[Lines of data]
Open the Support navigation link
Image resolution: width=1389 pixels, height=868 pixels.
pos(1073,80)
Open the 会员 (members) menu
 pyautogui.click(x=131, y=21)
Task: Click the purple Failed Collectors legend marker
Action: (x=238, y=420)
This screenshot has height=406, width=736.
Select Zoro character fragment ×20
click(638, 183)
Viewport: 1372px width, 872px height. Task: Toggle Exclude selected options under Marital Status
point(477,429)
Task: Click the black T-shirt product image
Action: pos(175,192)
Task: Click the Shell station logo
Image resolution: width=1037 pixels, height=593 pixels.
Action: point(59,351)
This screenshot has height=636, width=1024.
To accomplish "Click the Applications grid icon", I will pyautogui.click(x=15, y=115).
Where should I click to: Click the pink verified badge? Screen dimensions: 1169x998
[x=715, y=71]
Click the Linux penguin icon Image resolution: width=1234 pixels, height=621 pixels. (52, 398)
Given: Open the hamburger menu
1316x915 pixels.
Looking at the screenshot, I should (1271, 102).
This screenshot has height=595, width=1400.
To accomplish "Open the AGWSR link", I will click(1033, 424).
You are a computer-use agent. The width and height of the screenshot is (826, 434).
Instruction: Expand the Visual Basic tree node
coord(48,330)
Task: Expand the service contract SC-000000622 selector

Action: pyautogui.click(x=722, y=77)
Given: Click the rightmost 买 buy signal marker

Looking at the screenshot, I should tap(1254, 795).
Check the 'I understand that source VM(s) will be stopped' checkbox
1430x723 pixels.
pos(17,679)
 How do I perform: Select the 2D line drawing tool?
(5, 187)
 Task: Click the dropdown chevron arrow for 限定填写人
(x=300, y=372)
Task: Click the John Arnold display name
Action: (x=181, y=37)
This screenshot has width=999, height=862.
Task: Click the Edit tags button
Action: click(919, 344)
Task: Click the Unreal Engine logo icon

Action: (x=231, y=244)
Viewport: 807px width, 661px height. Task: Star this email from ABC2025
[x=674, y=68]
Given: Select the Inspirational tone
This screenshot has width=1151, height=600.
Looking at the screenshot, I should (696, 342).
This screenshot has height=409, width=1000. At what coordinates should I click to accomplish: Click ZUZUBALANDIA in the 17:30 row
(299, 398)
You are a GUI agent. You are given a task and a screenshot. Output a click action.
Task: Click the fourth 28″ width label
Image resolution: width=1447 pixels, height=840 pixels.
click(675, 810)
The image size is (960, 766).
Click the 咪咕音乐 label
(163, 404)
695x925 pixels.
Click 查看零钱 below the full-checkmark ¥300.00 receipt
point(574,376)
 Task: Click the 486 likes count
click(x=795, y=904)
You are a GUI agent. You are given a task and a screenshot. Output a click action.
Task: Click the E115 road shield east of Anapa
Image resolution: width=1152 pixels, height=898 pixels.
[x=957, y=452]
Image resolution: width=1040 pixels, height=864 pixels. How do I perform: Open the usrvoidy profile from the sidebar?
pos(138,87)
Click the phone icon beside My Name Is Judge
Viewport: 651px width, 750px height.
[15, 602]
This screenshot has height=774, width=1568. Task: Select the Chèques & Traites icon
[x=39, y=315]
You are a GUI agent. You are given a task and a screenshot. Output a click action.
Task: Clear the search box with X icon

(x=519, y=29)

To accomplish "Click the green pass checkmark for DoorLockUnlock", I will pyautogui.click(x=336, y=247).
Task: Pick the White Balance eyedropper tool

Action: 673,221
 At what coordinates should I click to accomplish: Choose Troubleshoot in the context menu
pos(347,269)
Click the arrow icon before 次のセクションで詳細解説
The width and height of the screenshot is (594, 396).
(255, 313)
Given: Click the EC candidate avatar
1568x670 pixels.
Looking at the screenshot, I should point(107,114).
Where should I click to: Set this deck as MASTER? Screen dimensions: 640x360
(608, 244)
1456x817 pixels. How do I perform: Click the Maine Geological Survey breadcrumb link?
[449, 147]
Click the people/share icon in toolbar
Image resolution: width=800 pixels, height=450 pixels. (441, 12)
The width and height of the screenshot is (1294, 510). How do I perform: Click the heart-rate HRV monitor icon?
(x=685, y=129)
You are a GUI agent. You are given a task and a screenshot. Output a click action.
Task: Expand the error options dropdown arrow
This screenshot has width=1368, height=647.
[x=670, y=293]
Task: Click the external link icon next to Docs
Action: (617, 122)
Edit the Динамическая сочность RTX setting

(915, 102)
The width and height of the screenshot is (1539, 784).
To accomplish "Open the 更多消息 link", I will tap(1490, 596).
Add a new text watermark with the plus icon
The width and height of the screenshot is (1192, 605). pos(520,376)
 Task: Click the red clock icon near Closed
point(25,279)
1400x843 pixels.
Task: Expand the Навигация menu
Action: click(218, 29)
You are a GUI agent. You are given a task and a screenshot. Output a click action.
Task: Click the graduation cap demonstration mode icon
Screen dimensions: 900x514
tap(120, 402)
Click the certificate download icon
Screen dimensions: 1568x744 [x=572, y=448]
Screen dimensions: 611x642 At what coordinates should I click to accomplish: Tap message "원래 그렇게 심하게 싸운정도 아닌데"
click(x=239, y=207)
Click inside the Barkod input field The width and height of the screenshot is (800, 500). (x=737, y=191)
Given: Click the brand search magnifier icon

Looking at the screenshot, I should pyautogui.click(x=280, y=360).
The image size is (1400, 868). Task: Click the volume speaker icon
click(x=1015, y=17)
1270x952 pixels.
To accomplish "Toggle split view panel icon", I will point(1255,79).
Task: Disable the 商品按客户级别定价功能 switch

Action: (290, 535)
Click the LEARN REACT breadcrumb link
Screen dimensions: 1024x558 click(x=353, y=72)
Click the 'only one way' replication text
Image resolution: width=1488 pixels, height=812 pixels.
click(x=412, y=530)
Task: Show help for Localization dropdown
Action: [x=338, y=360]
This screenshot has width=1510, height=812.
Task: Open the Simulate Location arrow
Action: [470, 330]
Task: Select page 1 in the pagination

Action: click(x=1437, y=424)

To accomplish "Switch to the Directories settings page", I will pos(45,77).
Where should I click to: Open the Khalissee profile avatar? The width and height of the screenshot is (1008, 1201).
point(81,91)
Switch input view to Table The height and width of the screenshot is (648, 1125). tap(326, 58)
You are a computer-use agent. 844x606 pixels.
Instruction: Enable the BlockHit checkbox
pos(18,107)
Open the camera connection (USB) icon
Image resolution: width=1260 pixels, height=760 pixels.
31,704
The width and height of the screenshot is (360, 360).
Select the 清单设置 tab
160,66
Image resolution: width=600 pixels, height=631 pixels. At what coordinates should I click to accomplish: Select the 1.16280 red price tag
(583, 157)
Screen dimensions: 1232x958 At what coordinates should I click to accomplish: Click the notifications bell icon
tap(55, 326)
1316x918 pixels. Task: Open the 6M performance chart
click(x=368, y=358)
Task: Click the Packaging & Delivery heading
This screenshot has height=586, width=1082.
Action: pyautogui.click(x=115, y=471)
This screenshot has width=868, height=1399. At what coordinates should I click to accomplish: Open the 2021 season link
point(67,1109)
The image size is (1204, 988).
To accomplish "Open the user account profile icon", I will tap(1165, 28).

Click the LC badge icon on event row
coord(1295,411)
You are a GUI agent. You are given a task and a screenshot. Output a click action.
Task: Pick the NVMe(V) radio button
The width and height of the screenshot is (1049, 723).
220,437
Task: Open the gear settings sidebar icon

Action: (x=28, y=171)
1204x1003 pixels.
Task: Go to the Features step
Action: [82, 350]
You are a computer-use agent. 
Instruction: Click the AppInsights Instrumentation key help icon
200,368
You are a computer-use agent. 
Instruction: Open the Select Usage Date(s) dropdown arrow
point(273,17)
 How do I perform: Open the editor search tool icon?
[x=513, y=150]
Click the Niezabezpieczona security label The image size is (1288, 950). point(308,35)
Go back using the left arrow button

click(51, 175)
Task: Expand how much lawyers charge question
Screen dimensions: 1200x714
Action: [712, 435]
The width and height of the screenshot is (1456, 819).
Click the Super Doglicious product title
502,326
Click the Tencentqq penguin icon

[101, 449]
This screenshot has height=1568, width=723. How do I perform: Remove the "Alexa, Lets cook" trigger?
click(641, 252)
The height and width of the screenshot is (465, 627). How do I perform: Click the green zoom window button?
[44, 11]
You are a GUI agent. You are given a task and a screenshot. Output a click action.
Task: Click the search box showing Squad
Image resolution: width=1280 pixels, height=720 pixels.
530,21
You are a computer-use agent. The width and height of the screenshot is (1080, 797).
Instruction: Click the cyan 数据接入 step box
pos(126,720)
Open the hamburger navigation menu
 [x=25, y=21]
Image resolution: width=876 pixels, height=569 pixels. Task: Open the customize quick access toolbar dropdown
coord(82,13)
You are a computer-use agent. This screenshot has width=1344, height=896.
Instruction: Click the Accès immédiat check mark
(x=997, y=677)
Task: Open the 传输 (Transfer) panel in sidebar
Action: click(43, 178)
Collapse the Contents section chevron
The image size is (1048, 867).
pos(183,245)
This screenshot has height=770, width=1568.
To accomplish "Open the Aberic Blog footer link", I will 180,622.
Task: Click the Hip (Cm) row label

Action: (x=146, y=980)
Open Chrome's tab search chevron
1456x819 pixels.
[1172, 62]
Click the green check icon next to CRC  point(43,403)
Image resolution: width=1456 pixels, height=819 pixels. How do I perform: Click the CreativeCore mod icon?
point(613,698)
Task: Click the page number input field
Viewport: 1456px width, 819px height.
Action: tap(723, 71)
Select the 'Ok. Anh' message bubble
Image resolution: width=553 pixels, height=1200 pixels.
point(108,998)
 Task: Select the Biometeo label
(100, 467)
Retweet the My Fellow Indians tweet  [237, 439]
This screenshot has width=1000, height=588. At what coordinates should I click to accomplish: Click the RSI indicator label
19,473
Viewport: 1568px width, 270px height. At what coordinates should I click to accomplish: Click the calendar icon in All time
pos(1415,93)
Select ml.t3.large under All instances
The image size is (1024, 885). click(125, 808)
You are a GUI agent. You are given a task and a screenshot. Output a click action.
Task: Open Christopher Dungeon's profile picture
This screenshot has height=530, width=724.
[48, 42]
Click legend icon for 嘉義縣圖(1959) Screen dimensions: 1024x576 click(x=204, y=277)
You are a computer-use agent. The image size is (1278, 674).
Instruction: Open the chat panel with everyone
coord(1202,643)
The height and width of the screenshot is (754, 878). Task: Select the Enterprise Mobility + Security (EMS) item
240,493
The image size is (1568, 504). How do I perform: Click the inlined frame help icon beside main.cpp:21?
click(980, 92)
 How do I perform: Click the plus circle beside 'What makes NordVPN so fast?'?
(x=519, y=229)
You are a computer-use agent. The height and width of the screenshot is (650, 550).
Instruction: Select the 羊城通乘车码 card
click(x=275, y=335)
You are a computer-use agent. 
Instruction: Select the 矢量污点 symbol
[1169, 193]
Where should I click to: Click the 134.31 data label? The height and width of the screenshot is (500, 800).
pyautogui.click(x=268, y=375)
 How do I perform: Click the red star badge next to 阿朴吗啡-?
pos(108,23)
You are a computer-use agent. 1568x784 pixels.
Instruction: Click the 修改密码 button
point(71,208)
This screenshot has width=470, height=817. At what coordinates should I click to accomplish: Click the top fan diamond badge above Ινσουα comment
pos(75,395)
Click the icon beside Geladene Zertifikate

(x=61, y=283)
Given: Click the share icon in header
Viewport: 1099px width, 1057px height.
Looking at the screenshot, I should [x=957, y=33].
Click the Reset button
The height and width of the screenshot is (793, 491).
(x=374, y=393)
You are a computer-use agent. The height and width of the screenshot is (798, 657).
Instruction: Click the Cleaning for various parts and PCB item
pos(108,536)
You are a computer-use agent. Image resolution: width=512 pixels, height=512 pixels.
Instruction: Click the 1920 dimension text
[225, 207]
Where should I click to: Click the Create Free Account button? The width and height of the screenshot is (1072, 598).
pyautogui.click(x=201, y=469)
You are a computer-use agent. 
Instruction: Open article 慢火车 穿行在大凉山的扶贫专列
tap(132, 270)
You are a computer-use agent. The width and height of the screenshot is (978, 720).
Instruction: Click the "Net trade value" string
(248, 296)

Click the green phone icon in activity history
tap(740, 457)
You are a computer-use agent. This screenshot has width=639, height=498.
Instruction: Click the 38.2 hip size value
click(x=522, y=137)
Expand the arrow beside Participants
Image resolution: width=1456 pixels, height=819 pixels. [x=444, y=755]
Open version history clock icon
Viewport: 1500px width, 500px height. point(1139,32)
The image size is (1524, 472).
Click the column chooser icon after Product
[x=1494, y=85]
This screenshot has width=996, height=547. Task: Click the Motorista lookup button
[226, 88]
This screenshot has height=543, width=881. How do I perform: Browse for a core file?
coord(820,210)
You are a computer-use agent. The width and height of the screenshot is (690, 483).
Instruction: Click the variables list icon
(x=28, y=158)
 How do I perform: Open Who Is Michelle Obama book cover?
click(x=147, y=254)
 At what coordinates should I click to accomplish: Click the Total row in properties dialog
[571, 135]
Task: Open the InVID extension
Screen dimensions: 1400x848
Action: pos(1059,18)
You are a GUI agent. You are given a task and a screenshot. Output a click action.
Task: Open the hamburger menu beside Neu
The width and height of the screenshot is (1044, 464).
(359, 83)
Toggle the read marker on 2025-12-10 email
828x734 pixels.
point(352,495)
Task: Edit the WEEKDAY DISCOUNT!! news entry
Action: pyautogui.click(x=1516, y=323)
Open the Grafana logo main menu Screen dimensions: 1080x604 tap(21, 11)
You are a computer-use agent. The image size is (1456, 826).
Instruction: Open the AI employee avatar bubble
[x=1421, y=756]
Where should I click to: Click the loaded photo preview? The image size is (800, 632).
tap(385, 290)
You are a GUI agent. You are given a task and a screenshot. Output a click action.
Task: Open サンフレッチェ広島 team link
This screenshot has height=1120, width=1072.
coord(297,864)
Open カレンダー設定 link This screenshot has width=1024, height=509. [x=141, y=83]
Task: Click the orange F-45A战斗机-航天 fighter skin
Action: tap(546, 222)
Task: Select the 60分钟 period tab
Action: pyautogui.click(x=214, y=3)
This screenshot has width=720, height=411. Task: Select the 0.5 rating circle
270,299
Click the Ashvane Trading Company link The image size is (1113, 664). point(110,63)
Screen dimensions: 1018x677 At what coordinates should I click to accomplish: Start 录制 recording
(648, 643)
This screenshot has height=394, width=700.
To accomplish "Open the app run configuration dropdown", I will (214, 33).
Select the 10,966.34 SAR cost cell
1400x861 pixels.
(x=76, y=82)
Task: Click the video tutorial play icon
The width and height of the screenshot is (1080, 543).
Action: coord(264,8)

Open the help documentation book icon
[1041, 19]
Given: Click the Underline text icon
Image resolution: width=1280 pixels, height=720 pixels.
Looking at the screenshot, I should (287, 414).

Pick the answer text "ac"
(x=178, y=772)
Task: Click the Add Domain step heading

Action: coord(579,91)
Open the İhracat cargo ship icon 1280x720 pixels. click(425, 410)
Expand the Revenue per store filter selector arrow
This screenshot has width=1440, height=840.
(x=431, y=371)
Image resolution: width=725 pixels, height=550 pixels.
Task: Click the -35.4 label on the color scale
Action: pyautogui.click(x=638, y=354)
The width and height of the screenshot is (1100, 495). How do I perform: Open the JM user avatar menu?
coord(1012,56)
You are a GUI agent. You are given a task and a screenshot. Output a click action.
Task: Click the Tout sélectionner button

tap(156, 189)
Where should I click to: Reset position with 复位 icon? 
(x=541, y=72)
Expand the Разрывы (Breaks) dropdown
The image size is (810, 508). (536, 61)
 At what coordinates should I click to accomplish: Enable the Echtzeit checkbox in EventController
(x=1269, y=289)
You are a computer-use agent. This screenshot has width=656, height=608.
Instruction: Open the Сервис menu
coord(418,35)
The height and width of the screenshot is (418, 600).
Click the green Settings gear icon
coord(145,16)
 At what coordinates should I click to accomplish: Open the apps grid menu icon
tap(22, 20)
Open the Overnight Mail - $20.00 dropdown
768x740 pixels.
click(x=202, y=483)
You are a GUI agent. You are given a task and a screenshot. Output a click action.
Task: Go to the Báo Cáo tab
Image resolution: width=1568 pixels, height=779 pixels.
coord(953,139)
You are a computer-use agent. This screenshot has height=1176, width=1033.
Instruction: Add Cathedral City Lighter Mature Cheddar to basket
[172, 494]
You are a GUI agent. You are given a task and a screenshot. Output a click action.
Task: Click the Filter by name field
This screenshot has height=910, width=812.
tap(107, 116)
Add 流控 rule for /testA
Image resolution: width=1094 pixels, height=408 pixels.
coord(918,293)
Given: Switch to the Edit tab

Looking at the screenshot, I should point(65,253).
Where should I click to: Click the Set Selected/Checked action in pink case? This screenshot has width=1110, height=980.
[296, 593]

EXERCISE DESCRIPTION
Transcribe the items above without any changes, from the line that contains "Task: Click the red clock icon near Closed" through the line that contains "I will pos(45,77).", including both of those lines.

PROBLEM SOLUTION
 Task: Click the red clock icon near Closed
point(25,279)
1400x843 pixels.
Task: Expand the Навигация menu
Action: click(218, 29)
You are a GUI agent. You are given a task and a screenshot. Output a click action.
Task: Click the graduation cap demonstration mode icon
Screen dimensions: 900x514
tap(120, 402)
Click the certificate download icon
Screen dimensions: 1568x744 [x=572, y=448]
Screen dimensions: 611x642 At what coordinates should I click to accomplish: Tap message "원래 그렇게 심하게 싸운정도 아닌데"
click(x=239, y=207)
Click inside the Barkod input field The width and height of the screenshot is (800, 500). (x=737, y=191)
Given: Click the brand search magnifier icon

Looking at the screenshot, I should pyautogui.click(x=280, y=360).
The image size is (1400, 868). Task: Click the volume speaker icon
click(x=1015, y=17)
1270x952 pixels.
To accomplish "Toggle split view panel icon", I will point(1255,79).
Task: Disable the 商品按客户级别定价功能 switch

Action: (290, 535)
Click the LEARN REACT breadcrumb link
Screen dimensions: 1024x558 click(x=353, y=72)
Click the 'only one way' replication text
Image resolution: width=1488 pixels, height=812 pixels.
click(x=412, y=530)
Task: Show help for Localization dropdown
Action: [x=338, y=360]
This screenshot has width=1510, height=812.
Task: Open the Simulate Location arrow
Action: [470, 330]
Task: Select page 1 in the pagination

Action: click(x=1437, y=424)

To accomplish "Switch to the Directories settings page", I will pos(45,77).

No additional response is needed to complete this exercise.